Water Tower Place ouster of black teens not an isolated incident

SHARE Water Tower Place ouster of black teens not an isolated incident

Kenwood Academy basketball players at Water Tower Place in June 2017. | Provided photo

Alex Garcia, a Chicago Sun-Times reader, had an issue with my column about a group of black teens getting kicked out of Water Tower Place.

I want to address it because I think Garcia, and a few other readers, missed the point.

For instance, one reader called the incident “unfortunate,” but said she could see the other side of this issue “because of all the stealing that is going on in downtown Chicago by many black teens in large groups.”

First of all, there aren’t “many” black teens running around stealing in downtown Chicago. But more important, all black teens should not be judged by the bad behavior of a few.

That’s just not right and it is racist.


Another reader wrote: “As a white teenager growing up on the northwest side [in the 1970s] I was kicked out numerous times for loitering. But now a few black teenagers get kicked out at water tower place and it’s front-page news. . . . You people are a joke.”

But there’s nothing funny about discrimination, which is why the management of Water Tower Place took Dr. Carla Hightower’s complaint seriously.
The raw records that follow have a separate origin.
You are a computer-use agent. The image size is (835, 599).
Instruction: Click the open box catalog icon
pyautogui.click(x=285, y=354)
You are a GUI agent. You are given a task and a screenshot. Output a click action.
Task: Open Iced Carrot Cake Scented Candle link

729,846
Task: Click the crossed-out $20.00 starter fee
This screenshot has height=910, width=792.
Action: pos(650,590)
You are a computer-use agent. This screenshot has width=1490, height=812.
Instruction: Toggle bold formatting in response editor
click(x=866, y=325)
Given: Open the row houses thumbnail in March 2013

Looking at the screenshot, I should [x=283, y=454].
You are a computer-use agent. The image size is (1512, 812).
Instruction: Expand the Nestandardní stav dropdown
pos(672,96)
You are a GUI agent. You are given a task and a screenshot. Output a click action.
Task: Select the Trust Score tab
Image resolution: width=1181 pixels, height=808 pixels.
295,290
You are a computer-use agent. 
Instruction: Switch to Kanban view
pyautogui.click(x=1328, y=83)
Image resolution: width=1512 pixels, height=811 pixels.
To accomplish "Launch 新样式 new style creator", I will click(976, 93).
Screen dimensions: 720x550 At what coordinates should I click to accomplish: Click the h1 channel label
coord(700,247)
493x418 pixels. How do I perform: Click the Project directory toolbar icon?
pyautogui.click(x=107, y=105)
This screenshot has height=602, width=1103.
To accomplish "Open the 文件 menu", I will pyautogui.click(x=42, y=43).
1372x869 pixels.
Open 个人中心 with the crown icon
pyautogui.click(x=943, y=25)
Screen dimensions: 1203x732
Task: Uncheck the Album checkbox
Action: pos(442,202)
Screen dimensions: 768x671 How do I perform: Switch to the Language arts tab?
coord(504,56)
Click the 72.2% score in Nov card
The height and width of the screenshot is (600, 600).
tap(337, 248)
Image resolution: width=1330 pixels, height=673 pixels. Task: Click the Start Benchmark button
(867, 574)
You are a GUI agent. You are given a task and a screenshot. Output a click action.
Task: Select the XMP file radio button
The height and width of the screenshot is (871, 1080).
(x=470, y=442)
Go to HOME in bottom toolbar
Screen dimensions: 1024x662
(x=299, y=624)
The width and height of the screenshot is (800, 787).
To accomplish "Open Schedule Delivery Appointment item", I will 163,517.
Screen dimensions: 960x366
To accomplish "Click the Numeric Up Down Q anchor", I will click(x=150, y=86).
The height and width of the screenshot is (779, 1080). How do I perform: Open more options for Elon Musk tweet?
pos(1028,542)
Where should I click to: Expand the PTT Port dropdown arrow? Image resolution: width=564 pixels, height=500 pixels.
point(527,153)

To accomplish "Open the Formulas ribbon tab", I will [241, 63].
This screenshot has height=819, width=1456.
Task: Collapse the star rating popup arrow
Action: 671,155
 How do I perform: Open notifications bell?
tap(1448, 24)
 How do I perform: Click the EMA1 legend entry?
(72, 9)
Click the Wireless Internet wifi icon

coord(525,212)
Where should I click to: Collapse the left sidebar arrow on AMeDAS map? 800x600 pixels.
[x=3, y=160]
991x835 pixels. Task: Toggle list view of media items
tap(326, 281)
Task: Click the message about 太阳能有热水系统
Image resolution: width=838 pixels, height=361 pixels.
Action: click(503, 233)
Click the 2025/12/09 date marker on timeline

Garcia has a problem with my not bringing up an incident involving black teens that occurred a day earlier.

“[W]hat you omitted entirely (by choice?) was the fact that, just the day before, on March 2, a large group of African-American youth were involved in an incident where shots were fired on one of the mall’s upper levels, resulting in panicked patrons running from the mall, and the facility being closed for a period of time,” he said in an email.

“I think you owed it to your readers to provide that full context and not simply to cherry-pick facts intended to draw your narrative of racism.”

RELATED: Water Tower Place to black teens kicked out of mall: ‘It was wrong, very sorry’

It’s worth noting that Kevin Berry, an executive vice president for the owners of Water Tower Place, didn’t use the March 2nd incident to explain why the teens were kicked out.

Instead, he apologized for the mistreatment.

But when something bad happens involving a black person, should all black people be viewed as a threat to public safety?

I don’t see that happening when a white person goes on a shooting spree in malls, movie theaters, churches and schools.

Water Tower Place is equipped with cameras that cover every nook and cranny. If the six young men I wrote about were up to no-good, surely those cameras would have captured those images.

Unfortunately, this practice of kicking black teenagers out of Water Tower Place has been going on for a while.

Shamona McDaniel complained about it last year when her daughter and her daughter’s teammates were put out of the high-end mall.

She reached out to me by email after reading about the recent incident.

“They were shopping, not bothering anyone and were told to leave because they had not purchased anything. When we spoke to mall security, who were very rude to my daughter and her friends, they admitted that the girls were not being disruptive,” McDaniel said.

“They hadn’t purchased anything, but they had eaten and were window shopping. When a couple of them went to the bathroom, the head of security told them they needed to leave,” McDaniel said in a phone interview.

“When my daughter asked them why, he said it was for the safety of the other people that were there, and then he turned to one of her teammates and told her she needed to get my daughter out of there” McDaniel told me.

The mother pointed out in her email that the young women who were put out were basketball players from Kenwood Academy.

“They are all sweet, intelligent and respectful young ladies. The team carries a 3.5 GPA average and they travel often as a team and have never had any issues,” she said.

McDaniel said her complaints fell on deaf ears.

Although the general manager set up a date to meet in person, that meeting never happened.

“I still won’t go there. I feel there is a certain clientele they are looking for and it’s not people who look like me, even though they are saying they want everyone to have a great shopping experience.

So you see. What happened to the six black teens on March 3rd has nothing to do with what happened the day before.

But it has everything to do with racial profiling.

That is as unacceptable — even on the Mag Mile.